Fragmento proporcionado:

┌──

Juan Duarte |
Tras la caída de Perón, durante la investigación de
los negociados de altos personeros del régimen depuesto, se hicieron circular
rumores inverosímiles, tales como que el Director del Museo Histórico Nacional
había utilizado el sable de San Martín para cortar fiambres durante una de sus
fiestas escandalosas, o que habían empleado la cama del Libertador para sus
prácticas orgiásticas. Eran fantasías espectaculares, que se desprestigiaban
solas y distraían de otras acusaciones mejor fundamentadas.

└──

Extractos de datos:

┌──

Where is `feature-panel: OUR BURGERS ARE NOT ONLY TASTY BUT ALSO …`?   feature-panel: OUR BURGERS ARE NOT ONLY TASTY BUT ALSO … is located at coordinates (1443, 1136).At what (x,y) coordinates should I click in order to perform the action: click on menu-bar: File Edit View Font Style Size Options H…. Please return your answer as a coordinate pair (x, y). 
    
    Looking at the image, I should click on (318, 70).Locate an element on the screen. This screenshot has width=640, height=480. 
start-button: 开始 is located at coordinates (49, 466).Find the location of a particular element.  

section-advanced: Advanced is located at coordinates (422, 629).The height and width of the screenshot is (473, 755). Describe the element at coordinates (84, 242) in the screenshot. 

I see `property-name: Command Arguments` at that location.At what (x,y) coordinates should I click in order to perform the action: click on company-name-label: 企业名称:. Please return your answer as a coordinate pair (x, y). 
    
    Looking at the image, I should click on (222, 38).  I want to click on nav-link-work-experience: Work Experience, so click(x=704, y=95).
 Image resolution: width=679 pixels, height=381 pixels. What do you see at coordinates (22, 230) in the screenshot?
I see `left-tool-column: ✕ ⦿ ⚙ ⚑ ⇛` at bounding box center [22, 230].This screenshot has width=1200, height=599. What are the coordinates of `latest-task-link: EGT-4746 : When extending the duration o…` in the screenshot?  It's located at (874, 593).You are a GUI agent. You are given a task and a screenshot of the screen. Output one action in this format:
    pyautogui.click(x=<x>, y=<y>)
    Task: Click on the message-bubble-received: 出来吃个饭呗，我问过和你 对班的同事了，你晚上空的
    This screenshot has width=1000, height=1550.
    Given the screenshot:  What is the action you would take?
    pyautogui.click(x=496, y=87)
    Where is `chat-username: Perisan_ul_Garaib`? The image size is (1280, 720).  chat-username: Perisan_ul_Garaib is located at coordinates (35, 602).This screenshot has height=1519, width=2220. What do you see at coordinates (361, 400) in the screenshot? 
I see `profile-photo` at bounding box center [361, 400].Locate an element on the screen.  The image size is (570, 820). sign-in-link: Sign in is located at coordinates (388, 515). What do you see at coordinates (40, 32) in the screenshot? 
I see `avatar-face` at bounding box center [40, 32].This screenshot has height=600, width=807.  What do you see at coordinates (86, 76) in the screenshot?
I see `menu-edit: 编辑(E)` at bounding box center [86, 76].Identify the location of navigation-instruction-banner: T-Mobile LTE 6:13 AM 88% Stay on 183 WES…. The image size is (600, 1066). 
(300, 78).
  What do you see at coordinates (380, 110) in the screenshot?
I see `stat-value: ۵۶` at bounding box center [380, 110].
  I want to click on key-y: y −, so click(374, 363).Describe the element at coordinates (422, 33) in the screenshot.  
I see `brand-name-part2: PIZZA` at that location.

└──

Descripción del ejercicio:
Edita el tramo del texto sobre los rumores tras la caída de Perón que va desde "Juan Duarte |" hasta "acusaciones mejor fundamentadas." y sustituye "fiambres" por "embutidos".

Respuesta:
Juan Duarte |
Tras la caída de Perón, durante la investigación de
los negociados de altos personeros del régimen depuesto, se hicieron circular
rumores inverosímiles, tales como que el Director del Museo Histórico Nacional
había utilizado el sable de San Martín para cortar embutidos durante una de sus
fiestas escandalosas, o que habían empleado la cama del Libertador para sus
prácticas orgiásticas. Eran fantasías espectaculares, que se desprestigiaban
solas y distraían de otras acusaciones mejor fundamentadas.